- [Instructions to follow]: Return exactly the listing's lines, from its first line to the line holding "да (52, 1514)", ends included.

Task data: Begin

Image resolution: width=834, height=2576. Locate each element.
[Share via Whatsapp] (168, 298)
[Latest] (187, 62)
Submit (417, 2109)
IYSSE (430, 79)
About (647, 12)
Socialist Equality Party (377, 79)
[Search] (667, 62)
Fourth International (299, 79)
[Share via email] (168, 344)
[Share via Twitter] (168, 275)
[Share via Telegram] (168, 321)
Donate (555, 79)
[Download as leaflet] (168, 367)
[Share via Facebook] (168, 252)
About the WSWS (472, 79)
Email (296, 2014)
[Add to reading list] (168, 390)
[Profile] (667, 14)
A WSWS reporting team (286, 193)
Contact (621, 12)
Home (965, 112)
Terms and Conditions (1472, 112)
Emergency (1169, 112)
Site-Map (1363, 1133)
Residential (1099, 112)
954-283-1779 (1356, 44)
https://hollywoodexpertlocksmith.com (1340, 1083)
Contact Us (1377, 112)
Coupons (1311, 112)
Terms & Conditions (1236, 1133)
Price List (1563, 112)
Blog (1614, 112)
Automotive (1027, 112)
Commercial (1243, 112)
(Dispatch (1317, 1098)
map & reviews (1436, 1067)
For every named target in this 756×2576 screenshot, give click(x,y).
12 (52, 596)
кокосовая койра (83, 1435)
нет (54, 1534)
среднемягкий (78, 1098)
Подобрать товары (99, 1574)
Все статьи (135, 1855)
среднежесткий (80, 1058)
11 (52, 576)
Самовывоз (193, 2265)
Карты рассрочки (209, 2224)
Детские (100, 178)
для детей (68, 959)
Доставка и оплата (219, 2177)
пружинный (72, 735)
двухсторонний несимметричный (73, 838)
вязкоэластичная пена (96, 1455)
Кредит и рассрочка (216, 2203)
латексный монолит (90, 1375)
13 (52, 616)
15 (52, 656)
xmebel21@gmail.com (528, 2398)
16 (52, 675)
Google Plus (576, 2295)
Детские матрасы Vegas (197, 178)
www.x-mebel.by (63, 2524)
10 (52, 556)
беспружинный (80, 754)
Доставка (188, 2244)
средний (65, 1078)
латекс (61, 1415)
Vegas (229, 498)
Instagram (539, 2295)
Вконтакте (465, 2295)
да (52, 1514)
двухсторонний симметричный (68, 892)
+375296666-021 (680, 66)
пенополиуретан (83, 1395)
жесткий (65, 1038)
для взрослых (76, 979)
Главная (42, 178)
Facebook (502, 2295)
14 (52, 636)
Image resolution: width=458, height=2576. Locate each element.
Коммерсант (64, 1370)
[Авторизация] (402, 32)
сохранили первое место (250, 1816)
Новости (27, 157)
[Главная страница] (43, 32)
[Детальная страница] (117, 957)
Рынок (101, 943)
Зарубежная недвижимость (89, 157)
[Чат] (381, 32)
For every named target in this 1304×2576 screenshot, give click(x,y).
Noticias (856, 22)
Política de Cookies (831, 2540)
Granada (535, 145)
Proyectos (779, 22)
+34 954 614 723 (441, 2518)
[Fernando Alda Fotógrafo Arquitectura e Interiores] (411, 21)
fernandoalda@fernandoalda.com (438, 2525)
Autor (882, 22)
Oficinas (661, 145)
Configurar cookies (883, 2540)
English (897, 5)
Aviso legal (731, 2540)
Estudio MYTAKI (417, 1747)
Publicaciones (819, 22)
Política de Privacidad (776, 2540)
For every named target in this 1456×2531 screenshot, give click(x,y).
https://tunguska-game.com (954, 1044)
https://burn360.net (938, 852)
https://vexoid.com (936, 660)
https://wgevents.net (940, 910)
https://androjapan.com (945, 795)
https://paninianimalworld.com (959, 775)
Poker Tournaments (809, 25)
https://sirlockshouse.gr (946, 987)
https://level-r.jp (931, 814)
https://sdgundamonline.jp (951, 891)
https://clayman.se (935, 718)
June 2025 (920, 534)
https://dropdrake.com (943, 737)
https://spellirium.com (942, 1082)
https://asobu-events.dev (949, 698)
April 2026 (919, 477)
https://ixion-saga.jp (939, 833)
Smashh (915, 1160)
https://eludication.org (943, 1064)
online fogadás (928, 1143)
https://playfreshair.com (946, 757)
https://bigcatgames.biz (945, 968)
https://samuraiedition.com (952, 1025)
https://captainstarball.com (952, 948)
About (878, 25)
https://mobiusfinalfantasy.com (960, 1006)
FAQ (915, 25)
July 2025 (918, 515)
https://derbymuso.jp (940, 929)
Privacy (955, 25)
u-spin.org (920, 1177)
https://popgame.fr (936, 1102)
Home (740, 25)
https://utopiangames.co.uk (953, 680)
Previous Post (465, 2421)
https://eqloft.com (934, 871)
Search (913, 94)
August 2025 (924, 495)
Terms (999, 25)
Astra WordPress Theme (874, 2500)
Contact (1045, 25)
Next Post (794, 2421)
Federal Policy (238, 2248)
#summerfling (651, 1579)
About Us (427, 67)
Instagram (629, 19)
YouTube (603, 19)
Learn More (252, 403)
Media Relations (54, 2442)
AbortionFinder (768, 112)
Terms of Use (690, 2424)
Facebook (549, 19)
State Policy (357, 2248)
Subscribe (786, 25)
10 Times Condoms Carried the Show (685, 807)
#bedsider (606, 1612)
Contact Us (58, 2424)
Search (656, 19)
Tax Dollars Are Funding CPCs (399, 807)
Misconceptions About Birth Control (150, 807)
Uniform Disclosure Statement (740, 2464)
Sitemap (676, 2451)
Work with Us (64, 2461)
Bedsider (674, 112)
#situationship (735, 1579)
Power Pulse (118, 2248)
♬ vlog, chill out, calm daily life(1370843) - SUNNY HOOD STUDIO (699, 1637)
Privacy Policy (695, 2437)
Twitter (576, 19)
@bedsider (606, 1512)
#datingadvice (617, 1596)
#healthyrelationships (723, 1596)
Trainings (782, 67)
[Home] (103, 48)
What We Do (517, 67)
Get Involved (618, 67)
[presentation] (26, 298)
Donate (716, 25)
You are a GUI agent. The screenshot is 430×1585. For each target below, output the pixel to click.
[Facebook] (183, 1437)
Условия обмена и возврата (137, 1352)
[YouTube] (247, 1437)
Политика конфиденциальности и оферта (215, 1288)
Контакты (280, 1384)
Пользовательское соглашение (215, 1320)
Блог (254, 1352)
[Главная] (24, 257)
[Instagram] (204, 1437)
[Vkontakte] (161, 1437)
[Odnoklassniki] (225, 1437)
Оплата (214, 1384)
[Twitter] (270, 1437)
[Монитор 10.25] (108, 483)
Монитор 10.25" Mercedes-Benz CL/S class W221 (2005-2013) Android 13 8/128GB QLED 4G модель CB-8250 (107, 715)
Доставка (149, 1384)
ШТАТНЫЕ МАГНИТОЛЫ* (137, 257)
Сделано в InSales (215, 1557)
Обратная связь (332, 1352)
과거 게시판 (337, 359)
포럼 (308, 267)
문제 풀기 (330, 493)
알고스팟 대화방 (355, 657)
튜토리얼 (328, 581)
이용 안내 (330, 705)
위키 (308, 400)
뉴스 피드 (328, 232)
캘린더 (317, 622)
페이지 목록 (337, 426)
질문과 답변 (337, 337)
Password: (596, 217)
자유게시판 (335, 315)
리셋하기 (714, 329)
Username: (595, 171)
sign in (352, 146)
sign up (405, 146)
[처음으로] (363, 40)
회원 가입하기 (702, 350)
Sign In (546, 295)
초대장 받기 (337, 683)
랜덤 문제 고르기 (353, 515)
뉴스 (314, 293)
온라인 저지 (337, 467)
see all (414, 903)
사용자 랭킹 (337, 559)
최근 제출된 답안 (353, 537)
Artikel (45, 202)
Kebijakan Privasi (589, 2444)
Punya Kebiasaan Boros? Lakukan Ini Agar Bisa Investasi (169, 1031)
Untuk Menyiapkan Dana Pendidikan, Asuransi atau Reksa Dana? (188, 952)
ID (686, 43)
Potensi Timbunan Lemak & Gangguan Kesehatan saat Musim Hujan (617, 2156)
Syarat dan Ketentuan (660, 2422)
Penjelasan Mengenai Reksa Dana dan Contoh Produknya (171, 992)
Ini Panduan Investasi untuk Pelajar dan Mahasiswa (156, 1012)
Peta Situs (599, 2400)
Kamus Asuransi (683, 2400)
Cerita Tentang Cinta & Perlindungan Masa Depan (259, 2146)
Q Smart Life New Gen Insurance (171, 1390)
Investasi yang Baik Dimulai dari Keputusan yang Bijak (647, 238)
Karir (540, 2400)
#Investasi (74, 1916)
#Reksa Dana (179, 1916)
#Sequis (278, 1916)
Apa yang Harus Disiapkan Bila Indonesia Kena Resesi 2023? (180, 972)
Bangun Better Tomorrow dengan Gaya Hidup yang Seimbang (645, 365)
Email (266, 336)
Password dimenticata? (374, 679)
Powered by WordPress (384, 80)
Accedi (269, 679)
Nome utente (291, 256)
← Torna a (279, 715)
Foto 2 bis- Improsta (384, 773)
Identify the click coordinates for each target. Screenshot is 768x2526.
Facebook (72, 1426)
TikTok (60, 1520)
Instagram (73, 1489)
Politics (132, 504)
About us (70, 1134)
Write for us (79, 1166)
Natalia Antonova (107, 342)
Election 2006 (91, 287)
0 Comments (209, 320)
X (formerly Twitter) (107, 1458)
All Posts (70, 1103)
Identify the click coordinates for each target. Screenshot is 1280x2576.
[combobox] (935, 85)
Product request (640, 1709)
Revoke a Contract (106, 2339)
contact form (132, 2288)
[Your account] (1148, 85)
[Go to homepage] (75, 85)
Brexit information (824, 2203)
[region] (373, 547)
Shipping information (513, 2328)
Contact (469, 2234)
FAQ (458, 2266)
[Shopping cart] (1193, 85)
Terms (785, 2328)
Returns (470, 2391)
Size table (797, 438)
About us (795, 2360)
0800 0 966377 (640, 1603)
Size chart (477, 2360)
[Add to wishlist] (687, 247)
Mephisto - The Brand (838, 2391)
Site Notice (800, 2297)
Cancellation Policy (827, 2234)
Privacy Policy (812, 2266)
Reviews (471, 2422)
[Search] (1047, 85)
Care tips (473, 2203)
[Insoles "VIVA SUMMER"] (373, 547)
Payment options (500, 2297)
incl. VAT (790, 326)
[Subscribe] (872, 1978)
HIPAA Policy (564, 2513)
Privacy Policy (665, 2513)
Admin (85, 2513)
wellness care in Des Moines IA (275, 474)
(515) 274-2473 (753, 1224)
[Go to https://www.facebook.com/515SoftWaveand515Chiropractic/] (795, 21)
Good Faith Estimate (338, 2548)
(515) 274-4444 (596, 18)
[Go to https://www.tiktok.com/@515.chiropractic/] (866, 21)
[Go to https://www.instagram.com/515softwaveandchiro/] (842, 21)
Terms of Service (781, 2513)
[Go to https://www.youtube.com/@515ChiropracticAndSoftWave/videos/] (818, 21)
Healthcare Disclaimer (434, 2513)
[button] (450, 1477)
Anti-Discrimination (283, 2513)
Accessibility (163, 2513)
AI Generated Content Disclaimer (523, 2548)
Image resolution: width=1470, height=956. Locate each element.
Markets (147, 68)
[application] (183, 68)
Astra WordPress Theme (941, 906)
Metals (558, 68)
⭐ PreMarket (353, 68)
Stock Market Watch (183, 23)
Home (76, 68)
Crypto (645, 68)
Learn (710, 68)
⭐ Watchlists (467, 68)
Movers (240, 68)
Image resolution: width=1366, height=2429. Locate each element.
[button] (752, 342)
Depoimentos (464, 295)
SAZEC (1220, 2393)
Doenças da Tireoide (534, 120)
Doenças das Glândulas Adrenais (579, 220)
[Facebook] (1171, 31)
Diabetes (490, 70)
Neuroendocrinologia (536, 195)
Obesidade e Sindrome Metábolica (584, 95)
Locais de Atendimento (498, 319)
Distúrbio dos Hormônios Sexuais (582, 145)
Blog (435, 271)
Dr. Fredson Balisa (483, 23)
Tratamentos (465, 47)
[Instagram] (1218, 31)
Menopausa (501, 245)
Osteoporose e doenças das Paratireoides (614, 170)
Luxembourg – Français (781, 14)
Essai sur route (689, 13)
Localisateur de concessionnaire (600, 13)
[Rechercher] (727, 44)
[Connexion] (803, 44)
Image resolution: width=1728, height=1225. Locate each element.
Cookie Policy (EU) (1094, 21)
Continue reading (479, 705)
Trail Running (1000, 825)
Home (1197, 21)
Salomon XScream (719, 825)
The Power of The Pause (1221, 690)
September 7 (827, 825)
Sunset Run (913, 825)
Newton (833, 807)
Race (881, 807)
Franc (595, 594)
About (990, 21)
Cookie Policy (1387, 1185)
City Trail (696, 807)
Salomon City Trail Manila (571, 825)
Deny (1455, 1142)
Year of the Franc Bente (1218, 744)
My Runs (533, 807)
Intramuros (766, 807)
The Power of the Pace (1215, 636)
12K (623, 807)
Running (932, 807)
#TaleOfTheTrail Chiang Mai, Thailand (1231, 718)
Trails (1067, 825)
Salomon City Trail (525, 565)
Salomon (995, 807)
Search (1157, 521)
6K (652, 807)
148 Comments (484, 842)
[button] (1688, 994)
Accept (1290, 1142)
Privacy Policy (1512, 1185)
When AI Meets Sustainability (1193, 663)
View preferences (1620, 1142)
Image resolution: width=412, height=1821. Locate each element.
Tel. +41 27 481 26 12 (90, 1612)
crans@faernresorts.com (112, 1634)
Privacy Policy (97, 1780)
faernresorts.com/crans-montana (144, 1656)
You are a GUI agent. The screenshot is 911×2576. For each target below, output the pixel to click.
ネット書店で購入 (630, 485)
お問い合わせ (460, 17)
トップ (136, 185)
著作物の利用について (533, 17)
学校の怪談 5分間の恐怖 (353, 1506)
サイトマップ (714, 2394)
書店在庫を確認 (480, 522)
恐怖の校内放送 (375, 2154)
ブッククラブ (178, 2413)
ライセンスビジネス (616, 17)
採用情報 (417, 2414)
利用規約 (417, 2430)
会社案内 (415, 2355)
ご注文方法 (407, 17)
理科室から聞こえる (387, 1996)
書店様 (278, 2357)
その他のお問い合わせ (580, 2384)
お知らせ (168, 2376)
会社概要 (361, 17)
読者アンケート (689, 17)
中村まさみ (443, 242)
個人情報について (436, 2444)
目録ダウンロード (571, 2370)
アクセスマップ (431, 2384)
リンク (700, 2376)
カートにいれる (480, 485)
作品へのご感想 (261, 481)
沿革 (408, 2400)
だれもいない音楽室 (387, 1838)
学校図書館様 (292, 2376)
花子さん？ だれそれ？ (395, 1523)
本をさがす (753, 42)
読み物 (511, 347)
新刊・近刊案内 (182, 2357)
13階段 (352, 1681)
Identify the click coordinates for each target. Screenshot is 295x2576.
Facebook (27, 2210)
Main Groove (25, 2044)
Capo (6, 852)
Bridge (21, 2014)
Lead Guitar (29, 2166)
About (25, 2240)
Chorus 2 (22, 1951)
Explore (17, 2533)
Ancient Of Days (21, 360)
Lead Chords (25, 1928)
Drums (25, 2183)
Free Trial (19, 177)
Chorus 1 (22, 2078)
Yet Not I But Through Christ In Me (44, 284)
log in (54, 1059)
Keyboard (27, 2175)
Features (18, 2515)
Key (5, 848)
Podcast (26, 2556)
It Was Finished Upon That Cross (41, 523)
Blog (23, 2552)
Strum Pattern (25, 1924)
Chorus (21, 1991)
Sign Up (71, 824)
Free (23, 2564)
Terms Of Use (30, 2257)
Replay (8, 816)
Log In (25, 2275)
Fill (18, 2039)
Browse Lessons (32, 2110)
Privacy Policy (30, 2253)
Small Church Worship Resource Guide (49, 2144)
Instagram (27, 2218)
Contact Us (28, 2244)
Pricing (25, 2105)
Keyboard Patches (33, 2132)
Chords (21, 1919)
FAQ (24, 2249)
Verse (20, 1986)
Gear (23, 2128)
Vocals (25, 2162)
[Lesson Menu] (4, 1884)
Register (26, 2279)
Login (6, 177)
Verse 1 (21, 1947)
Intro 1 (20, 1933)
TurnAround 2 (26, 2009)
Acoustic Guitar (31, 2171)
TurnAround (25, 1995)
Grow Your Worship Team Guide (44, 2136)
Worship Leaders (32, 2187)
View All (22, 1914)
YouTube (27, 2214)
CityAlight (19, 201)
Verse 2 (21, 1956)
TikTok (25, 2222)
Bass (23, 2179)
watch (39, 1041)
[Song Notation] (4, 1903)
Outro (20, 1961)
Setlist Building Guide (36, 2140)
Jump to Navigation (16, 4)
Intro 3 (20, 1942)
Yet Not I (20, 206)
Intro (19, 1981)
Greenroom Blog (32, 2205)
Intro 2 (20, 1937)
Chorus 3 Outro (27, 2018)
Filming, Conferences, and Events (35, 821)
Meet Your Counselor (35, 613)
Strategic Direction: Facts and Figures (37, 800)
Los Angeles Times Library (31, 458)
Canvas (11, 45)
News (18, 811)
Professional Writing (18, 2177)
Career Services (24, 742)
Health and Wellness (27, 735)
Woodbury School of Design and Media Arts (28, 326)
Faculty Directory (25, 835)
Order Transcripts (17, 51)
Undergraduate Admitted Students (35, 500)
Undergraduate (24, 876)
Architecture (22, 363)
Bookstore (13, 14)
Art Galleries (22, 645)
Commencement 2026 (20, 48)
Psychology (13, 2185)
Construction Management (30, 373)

Task data: End

- [Exercise output]:
Image resolution: width=834, height=2576. Locate each element.
[Share via Whatsapp] (168, 298)
[Latest] (187, 62)
Submit (417, 2109)
IYSSE (430, 79)
About (647, 12)
Socialist Equality Party (377, 79)
[Search] (667, 62)
Fourth International (299, 79)
[Share via email] (168, 344)
[Share via Twitter] (168, 275)
[Share via Telegram] (168, 321)
Donate (555, 79)
[Download as leaflet] (168, 367)
[Share via Facebook] (168, 252)
About the WSWS (472, 79)
Email (296, 2014)
[Add to reading list] (168, 390)
[Profile] (667, 14)
A WSWS reporting team (286, 193)
Contact (621, 12)
Home (965, 112)
Terms and Conditions (1472, 112)
Emergency (1169, 112)
Site-Map (1363, 1133)
Residential (1099, 112)
954-283-1779 (1356, 44)
https://hollywoodexpertlocksmith.com (1340, 1083)
Contact Us (1377, 112)
Coupons (1311, 112)
Terms & Conditions (1236, 1133)
Price List (1563, 112)
Blog (1614, 112)
Automotive (1027, 112)
Commercial (1243, 112)
(Dispatch (1317, 1098)
map & reviews (1436, 1067)
For every named target in this 756×2576 screenshot, give click(x,y).
12 (52, 596)
кокосовая койра (83, 1435)
нет (54, 1534)
среднемягкий (78, 1098)
Подобрать товары (99, 1574)
Все статьи (135, 1855)
среднежесткий (80, 1058)
11 (52, 576)
Самовывоз (193, 2265)
Карты рассрочки (209, 2224)
Детские (100, 178)
для детей (68, 959)
Доставка и оплата (219, 2177)
пружинный (72, 735)
двухсторонний несимметричный (73, 838)
вязкоэластичная пена (96, 1455)
Кредит и рассрочка (216, 2203)
латексный монолит (90, 1375)
13 (52, 616)
15 (52, 656)
xmebel21@gmail.com (528, 2398)
16 (52, 675)
Google Plus (576, 2295)
Детские матрасы Vegas (197, 178)
www.x-mebel.by (63, 2524)
10 (52, 556)
беспружинный (80, 754)
Доставка (188, 2244)
средний (65, 1078)
латекс (61, 1415)
Vegas (229, 498)
Instagram (539, 2295)
Вконтакте (465, 2295)
да (52, 1514)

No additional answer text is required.